Reading text below:

WASHINGTON – Senators Ben Cardin (D-Md.), Richard Burr (R-N.C.), Thom Tillis (R-N.C.), Jon Tester (D-Mont.) and Marco Rubio (R-FL) have introduced S. 1563, The Janey Ensminger Act of 2019, to ensure individuals with diseases scientifically linked to toxic chemical exposure at Camp Lejeune, North Carolina receive proper medical care from the Veterans Administration (VA). The bill is named for Janey Ensminger, daughter of Master Sergeant Jerry Ensminger, who was born at Camp Lejeune and died as a result of exposure to toxic chemicals.
“Our country is fortunate incredible individuals who volunteer to serve our military and are willing to risk their lives to defend it,” said Senator Cardin. “Our Service members and their families should not be subjected to toxic substances and conditions while living and working on U.S. military installations. Our veterans and families who are exposed to such conditions deserve to receive the appropriate benefits and care from the Department of Veteran’s Affairs. The illnesses have been scientifically-linked to conditions at Camp Lejeune, and our government has a responsibility to ensure the veterans and families impacted are helped.”

End of Reading text.
Records provided below:

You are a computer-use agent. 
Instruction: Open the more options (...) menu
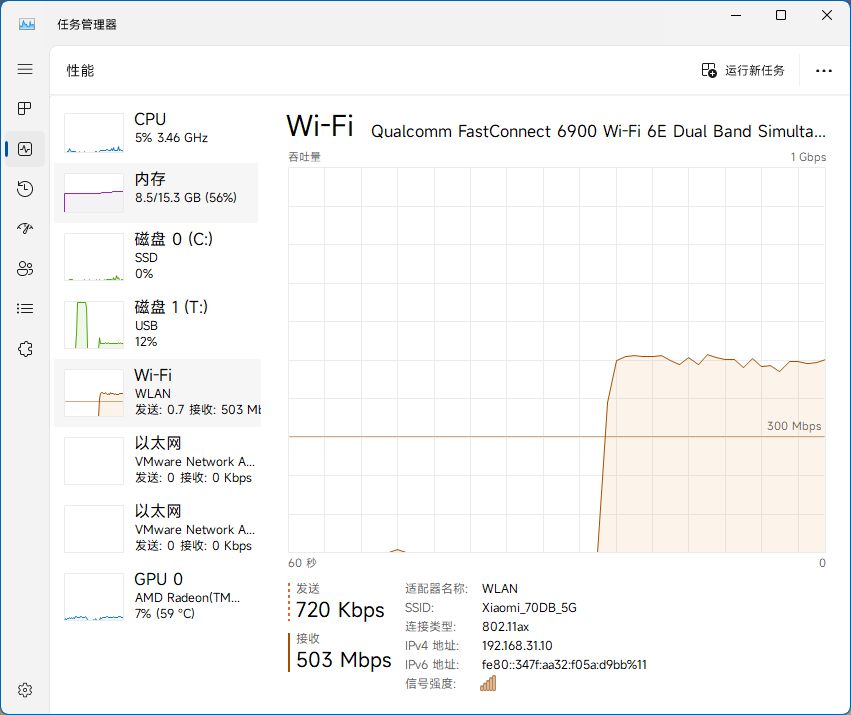tap(824, 70)
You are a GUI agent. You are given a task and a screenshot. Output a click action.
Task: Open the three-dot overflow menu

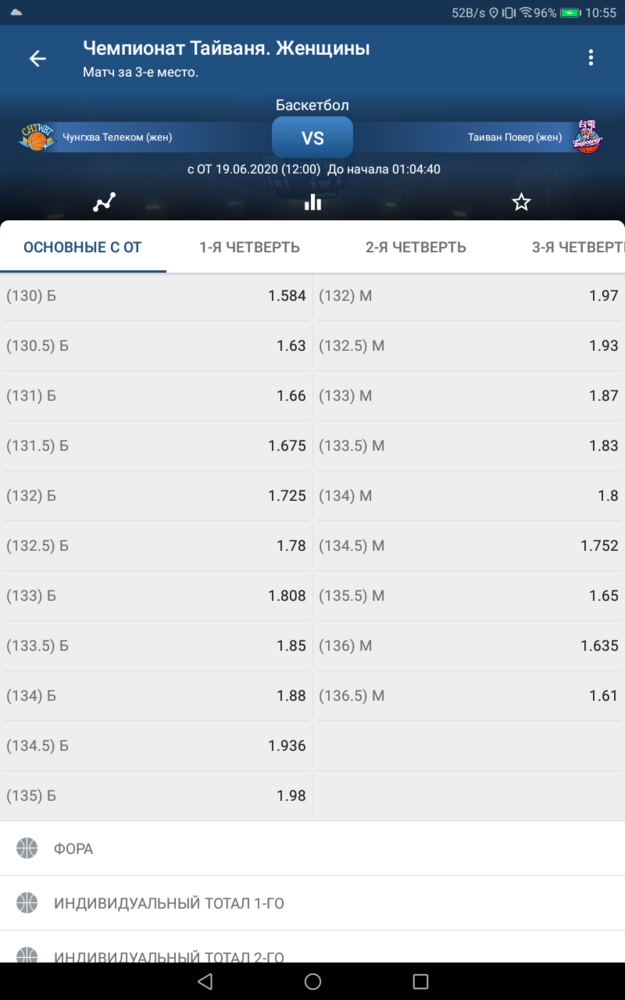[591, 57]
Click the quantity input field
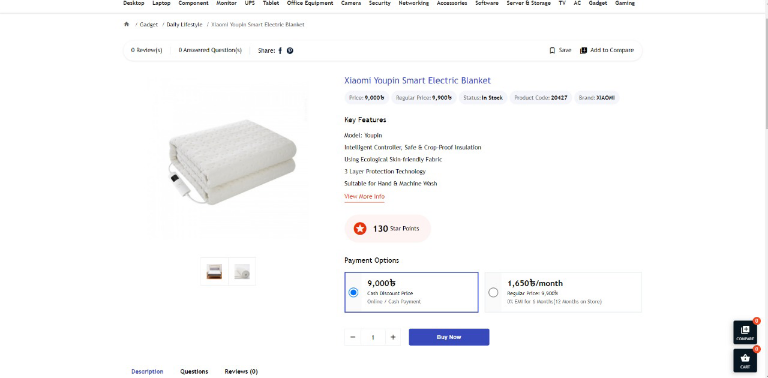Screen dimensions: 768x378 pos(373,337)
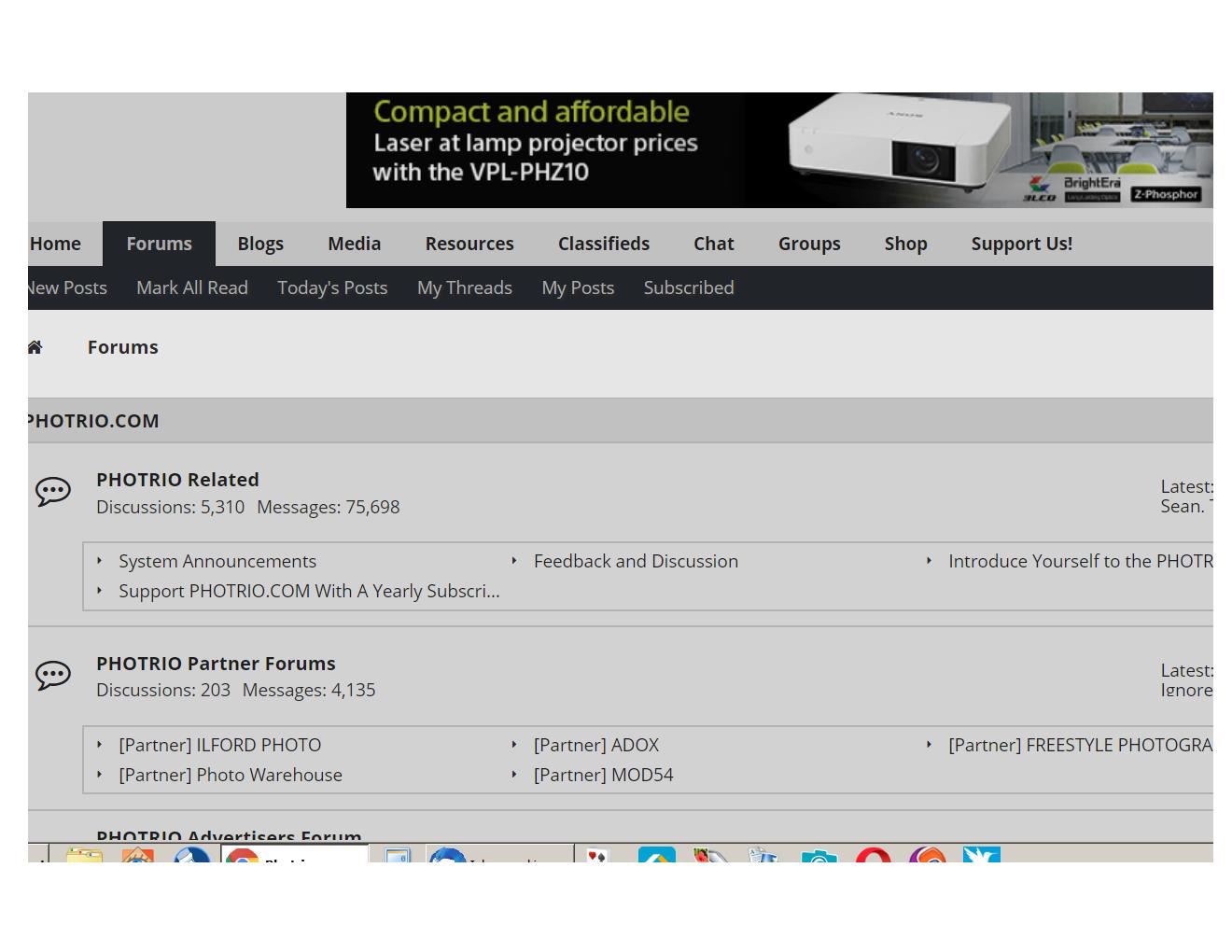Open the PHOTRIO Related forum heading
Image resolution: width=1232 pixels, height=952 pixels.
[x=177, y=480]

End of Records provided.

Problem: Continue the text about the Janey Ensminger Act of 2019, starting right after its last sentence.

Your response:
“It is unconscionable that the VA continues to deny and delay medical care to families suffering as a result of exposure to toxic chemicals at Camp Lejeune,” said Senator Burr. “Providing these veterans and their affected family members with the medical care they both need and have earned should not be up for debate. The Janey Ensminger Act makes sure the cause of reported diseases continues to be determined by scientific data, not bureaucratic red tape.”
“While progress has been made to ensure that veterans and their families who were poisoned at Camp Lejeune receive the benefits they have long deserved, some victims are still not receiving the care to which they are entitled because the VA has refused to accept the most up to date scientific data and research available,” said Senator Tillis. “The Janey Ensminger Act of 2019 prioritizes science over politics and trusts the federal government’s independent scientific experts outside of the VA with decisions about medical coverage to ensure that every Camp Lejeune veteran gets the care they need and deserve.”
“If our servicemembers are exposed to toxic substances in the line of duty, it’s our duty to ensure they get the best care possible,” Senator Tester said. “There’s no question that veterans and their families at Camp Lejeune were wrongfully exposed to harmful conditions. We’ve now got to do our part to help those suffering from illnesses by providing the quality medical care and benefits they’re owed.”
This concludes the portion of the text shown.